In September 1965 this ad appeared in the Hollywood reporter:
Madness!! Auditions. Folk & Roll Musicians-Singers for acting roles in new TV series. Running Parts for 4 insane boys, age 17-21. Want spirited Ben Frank's types. Have courage to work. Must come down for interview.
Micky Dolenz decided to throw his hat in the ring and was one of many who replied to the ad and showed up at the auditions.
It was typical audition for a television show, he says.
However, as the auditions went on, he realised this was more than a normal television show.
You had to be able to sing, act, play and instrument and of course, be funny.
A guitar player himself, Mickey auditioned for the music component with Chuck Perry’s Johnny B Good.
He scored the gig and along with the other successful candidates, became The Monkees - a hit TV series, several albums, hit songs and several re-unions.
There were two or three other music shows in the making that year, and Dolenz auditioned for them too, but The Monkees was different.

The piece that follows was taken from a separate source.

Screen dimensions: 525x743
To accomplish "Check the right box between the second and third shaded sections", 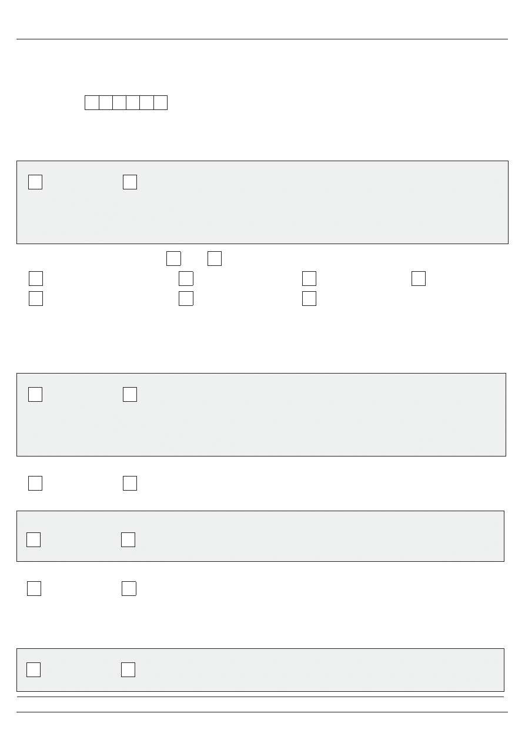I will point(130,483).
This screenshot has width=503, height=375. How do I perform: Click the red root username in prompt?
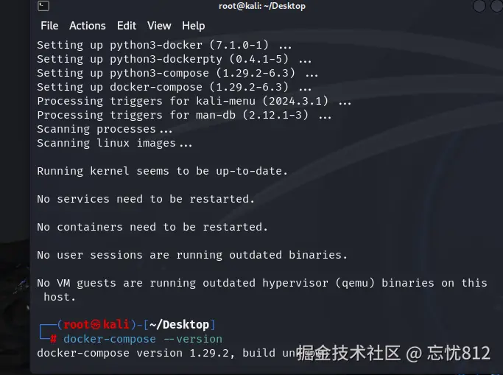tap(77, 325)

“Even after the first interview, I remember thinking this is different, this is kind of, this is crazy and a bit different than the typical Hollywood studio produced television shows.”
He says The Monkees wasn’t a band, it was an imaginary band - a TV show about a group that wanted to be The Beatles.
“On the television show we never made it. It was the struggle for success that I think had a lot to do with endearing it to all those kids around the country and the world who were sitting in their living rooms, and basements, and garages and practicing and playing, wanting to be famous, wanting to be The Beatles – that’s what The Monkees was about.”
It was a hard show to produce, the group were working for 10-12 hours every day, sometimes more.
And there were only two seasons, but each season had 26 episodes – the equivalent of a 5 or 6 year run these days.
Despite all of the work he was putting in, Dolenz had no idea just how big The Monkees phenomenon would get.
“I didn’t realise until months after the show was on the air and the record had gone up to number one, we were sort of… incommunicado filming the tv show. It wasn’t really until we started going on the road that it became apparent about how big it really was.”
The band sold more albums that The Beatles and The Rolling Stones combined.
Now days it’s not uncommon to have three generations at a show, he says.
“I put it down to the music, the wealth of material written by at that time and even to this day, some of the greatest songwriters of any generation Tommy Boyson, Bobby Heart, Neil Diamond, Carol King etc. those people don’t people don’t write a lot of duck tunes.”
More than 50 years on, he’s making his way back to New Zealand with the other surviving member of the band, Michael Nesmith, for a two-hour show of The Monkees’ greatest hits.